Its natural habitats are subtropical or tropical moist lowland forests and subtropical or tropical mangrove forests.

==Taxonomy==
Van Hasselt's sunbird was described and illustrated in 1760 by the French zoologist Mathurin Jacques Brisson. He introduced the French name "Le grimpereau violet de Brésil" in the mistakenly belief that his specimen had been collected in Brazil. When the German naturalist Johann Friedrich Gmelin revised and expanded Carl Linnaeus's Systema Naturae in 1788 he included Van Hasselt's sunbird using Brisson's account. He placed it with the tree-creepers in the genus Certhia and coined the binomial name Certhia brasiliana. He specified the location as Brazil and cited Brisson's book. In 1825 the Dutch zoologist Coenraad Jacob Temminck described and illustrated Van Hasselt's sunbird based on a specimen that had been collected on the island of Java by Johan Conrad van Hasselt. Temminck coined the binomial name Nectarinia hasseltii, choosing the specific epithet to honour the collector. Under the rules of the International Commission on Zoological Nomenclature Gmelin's epithet has priority and Temminck's name is a junior synonym. The type location has been redesignated as Java.
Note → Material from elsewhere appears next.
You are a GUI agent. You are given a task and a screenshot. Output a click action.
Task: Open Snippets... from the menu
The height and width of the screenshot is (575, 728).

Van Hasselt's sunbird is now one of six species placed in the genus Leptocoma that was introduced in 1850 by the German ornithologist Jean Cabanis. The species was formerly considered conspecific with the purple-throated sunbird (Leptocoma sperata).

Five subspecies are recognised:
- L. b. brasiliana (Gmelin, JF, 1788) – northeast India and east Bangladesh to Malay Peninsula, Sumatra, islands west of Sumatra (except Simeulue), west Java and Borneo
- L. b. emmae Delacour & Jabouille, 1928 – south Indochina
- L. b. mecynorhyncha (Oberholser, 1912) – Simeulue (west of Sumatra)
- L. b. eumecis (Oberholser, 1917) – Anambas Islands (east of Malay Peninsula)
- L. b. axantha (Oberholser, 1932) – Natuna Islands (northwest of Borneo)

In 1939, a group of bird lovers in Hawaii known as the Hui Manu released 28 of these birds on various parts of the leeward side of Oahu in Hawaii in an attempt to get them to become established there; none appeared to have succeeded.